Al igual que Viña del Mar, otras ciudades también nacieron bajo el alero de visionarios personajes: Pichilemu fue impulsado por Agustín Ross Edwards, quien trazó una nueva ciudad en torno a una larga costanera, con bajada a la playa, miradores, canchas de tenis, bosques y un edificio central, que servía de hotel y casa de baños; el que se conserva hasta hoy. Papudo es otro ejemplo de esta fiebre constructiva. Fue diseñado por Fernando Yrarrázaval Mackenna, quien decidó lotear su fundo Pullally para crear un nuevo balneario. Tuvo de aliado al arquitecto Josué Smith Solar, quien construyó numerosos edificios, entre ellos el Hotel Papudo (incendiado) y el famoso Chalet Recart, actualmente la municipalidad.
Zapallar fue también parte de esta vorágine, y debe su creación a Olegario Ovalle, un soñador que quiso idear una urbe conectada con la naturaleza. Esto pareció no entusiasmar mucho a los potenciales veraneantes, quienes buscaban ciudades accesibles y más equipadas como Viña del Mar, que ofrecía una variada oferta de paseos, comercio, clubes y teatros. Zapallar era todo lo contrario, su acceso era difícil, sus terrenos escarpados y la playa parecía ser demasiado pequeña para los turistas. Sin embargo, contaba con un escenario excepcional rodeado de bosques, características que cautivaron a Manuel Valledor, quien construyó la primera casa, y a algunas familias de origen alemán como los Petzold, Müller, Schaffer y Lenz, quienes entendían la importancia de poder contar con un sitio de veraneo tranquilo, alejado del bullicio citadino. Zapallar comenzó entonces a poblarse. Ahí llegó la influyente María Luisa Mac Clure, también la familia Ossandón, famosos por su torneo anual de tenis; la familia Aldunate, Casanova; también Matías Errázuriz, chileno residente en Argentina cuyo palacio hoy es el Museo de Artes Decorativas de Buenos Aires. Imposible no nombrar a Irene Wilson o a las extravagantes hermanas Morla, conocidas espiritistas que con su atractiva personalidad hicieron famoso al balneario.

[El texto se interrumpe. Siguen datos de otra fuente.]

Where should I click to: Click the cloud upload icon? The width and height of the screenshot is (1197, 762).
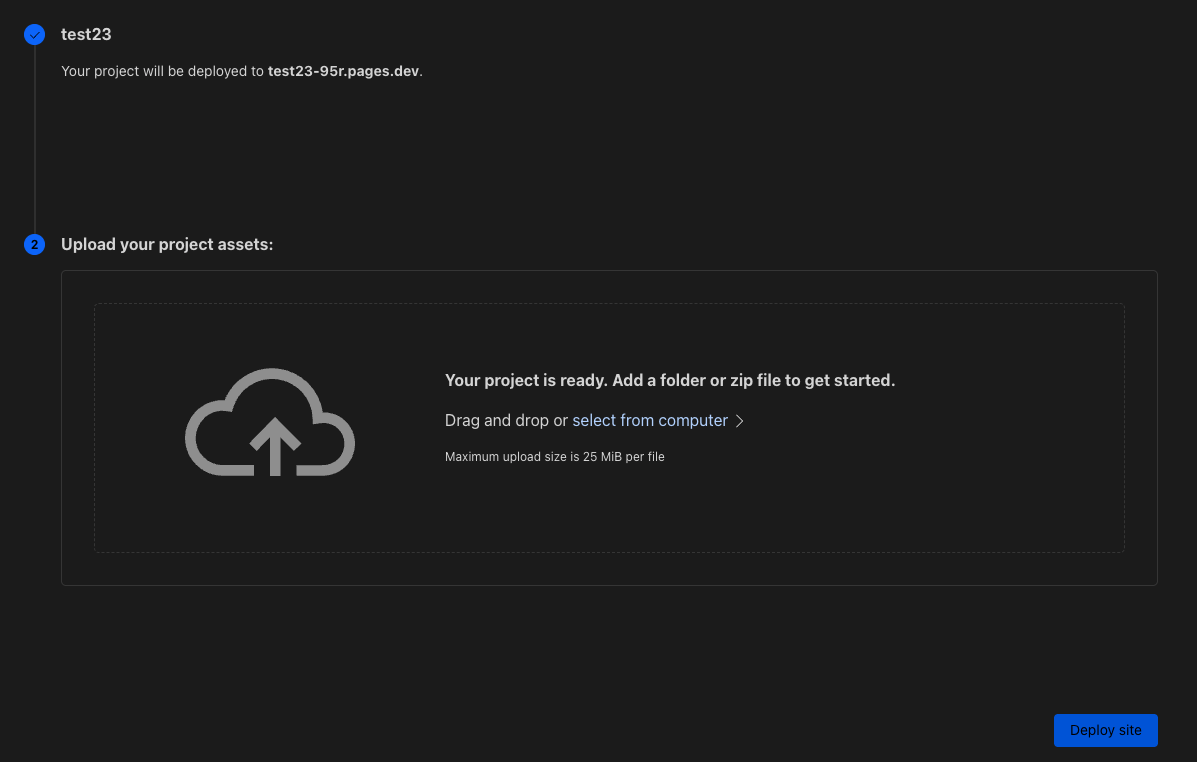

Faltarían páginas para describir todas las playas tradicionales de Chile. No podemos terminar estas líneas sin evocar a Cartagena, animado centro vacacional visitado por personajes como el poeta Vicente Huidobro, y de cuyo elegante pasado aún quedan numerosas villas, como el Castillo Förster o las ruinas de la iglesia gótica del Niño Jesús de Praga. Constitución también vivió épocas de gloria cuando su escenográfica playa con enormes rocas, era escogida por presidentes como Manuel Bulnes y Pedro Montt o políticos como Enrique Mac Iver, para ser su centro de veraneo. Y así podemos continuar la lista con ciudades más pequeñas, pero no por eso menos significativas, como Las Cruces –hogar del poeta Nicanor Parra–; Llolleo, cerca de San Antonio; Las Torpederas, en Valparaíso; Tomé, próximo a la ciudad de Concepción; y durante el siglo XX, balnearios mucho más modernos como Algarrobo, Tongoy, Cachagua, Concón, las Rocas de Santo Domingo y las playas de los lagos del sur.
Los veraneos han ido mutando con el tiempo, cambian los lugares, las entretenciones y la ropa, pero siguen conservando esa alegría, donde lo más importante es pasarlo bien, reírse y disfrutar junto a la familia y los amigos.